Interactions between the ancient Africa and ancient Greece are explored in the book
Academics from the Universities of Oxford and Warwick have shed new light on the history of interactions between the classical world, Africa and the Middle East.
In a new book of essays which has just been launched, co-editors Tessa Roynon (Oxford University), Daniel Orrells and Gurminder Bhambra (both at Warwick) argue that the 1990s controversy over Martin Bernal's thesis was misdirected. Bernal argued in his provocative book, Black Athena (1987), that the classical civilization underpinning western culture traces its roots to ancient Africa and the Near East, and that these roots were whitewashed from the history of the West in the 18th and 19th centuries. His claims initiated a fiercely-contested debate.
In their new book, African Athena, Drs Roynon, Orrells and Bhambra argue that in focusing so exclusively on whether or not Bernal was ‘right’, scholars have left unexamined many fruitful lines of inquiry. ‘We have reframed the terms of the debate', said Roynon, who is a research fellow at St Peter's College and the Rothermere American Institute. 'We are less interested in whether the African 'origins' of Greek civilization can be proved, and more interested in how studies of the extensive and undeniable interactions between Greece, Rome, the Middle East and Africa over many centuries can shape our understanding of history, of the academy and of the modern world.
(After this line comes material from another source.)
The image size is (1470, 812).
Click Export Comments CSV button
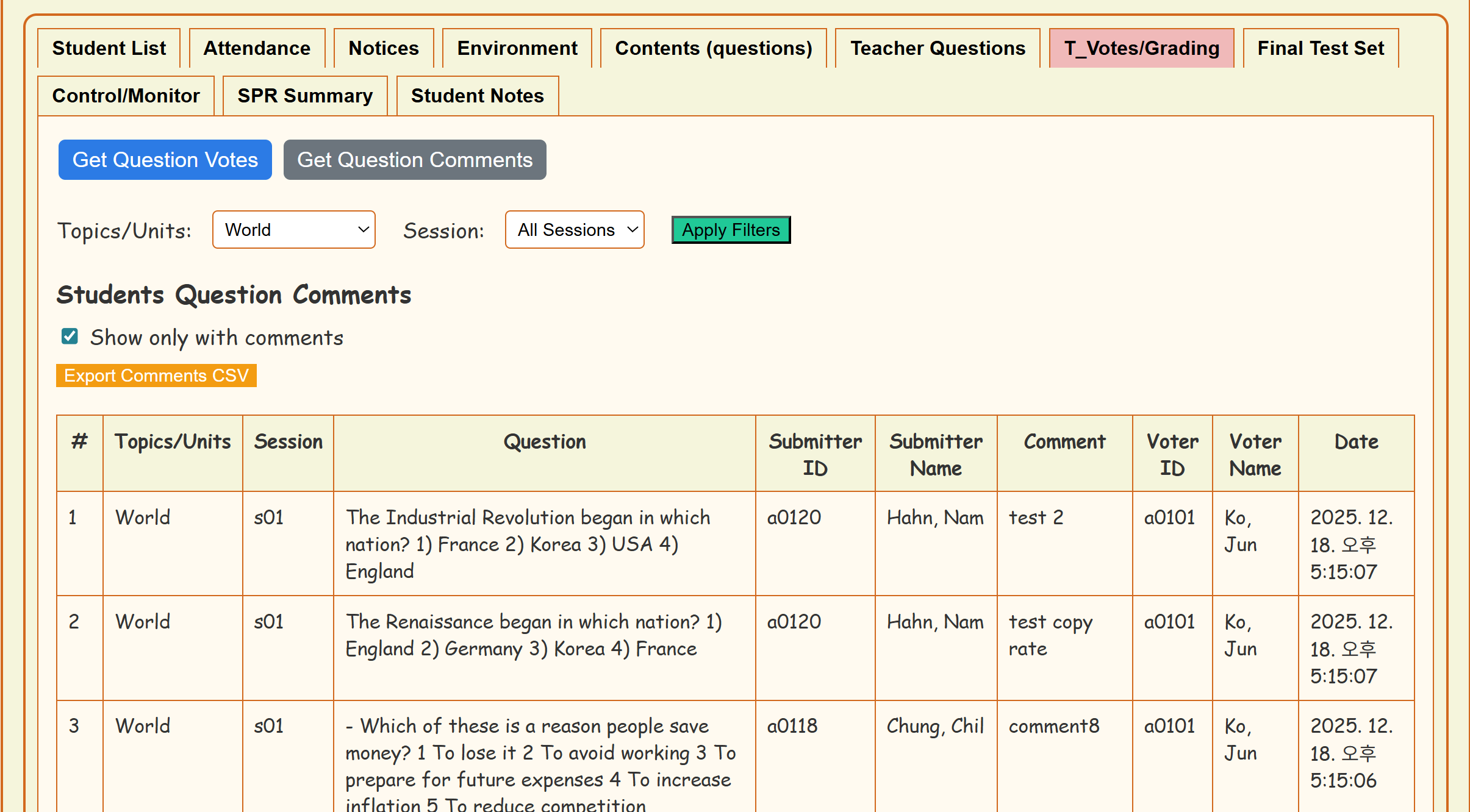click(x=156, y=376)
Politically, there is a huge amount at stake in these questions.'
"We are less interested in whether the African ’origins’ of Greek civilization can be proved, and more interested in how studies of the extensive and undeniable interactions between Greece, Rome, the Middle East and Africa over many centuries can shape our understanding of history, of the academy and of the modern world"
Tessa Roynon
As the new collection shows, the ways in which modern slavery brought black people into with Greek and Roman texts has given rise to many classically-based forms of resistance to European and American power. For example, in 16th-century Granada there lived an African ex-slave, Juan Latino, who was a classical scholar; his work and its impact are documented here by Professor Mira Seo. Several other essays analyse the ways in which more recent black activists and intellectuals have drawn on the connections between Graeco-Roman and ancient African worlds to advance their cause.
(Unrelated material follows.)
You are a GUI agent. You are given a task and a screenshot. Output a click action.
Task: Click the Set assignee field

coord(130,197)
The contributors to African Athena: New Agendas, who hail from universities in the U.S., the Netherlands and New Zealand as well as the U.K., include Classicists, historians of ancient and modern culture, sociologists, and scholars of modern literature. Their topics range from Libya’s pre-histories to the American abolition movement; from the role of the Near East in the evolution of the ancient ‘Greek’ novel (discussed here by Oxford’s Professor Tim Whitmarsh) to modern Caribbean poetry. Martin Bernal himself has written the Afterword: here he links the ‘origins’ of Black Athena to the political climate that enabled the 1991 U.S. invasion of Iraq.
‘As a whole’, Orrells explains, ‘this eclectic collection explores the impact of the modern African diaspora on Western notions of history and culture. It examines the role Bernal’s claim has played in European and American understandings of history, and in classical, European, American and Caribbean literary texts. African Athena examines the history of intellectuals and literary writers who contest the white, Euro-American accounts of the classical past and of its influence on the present’.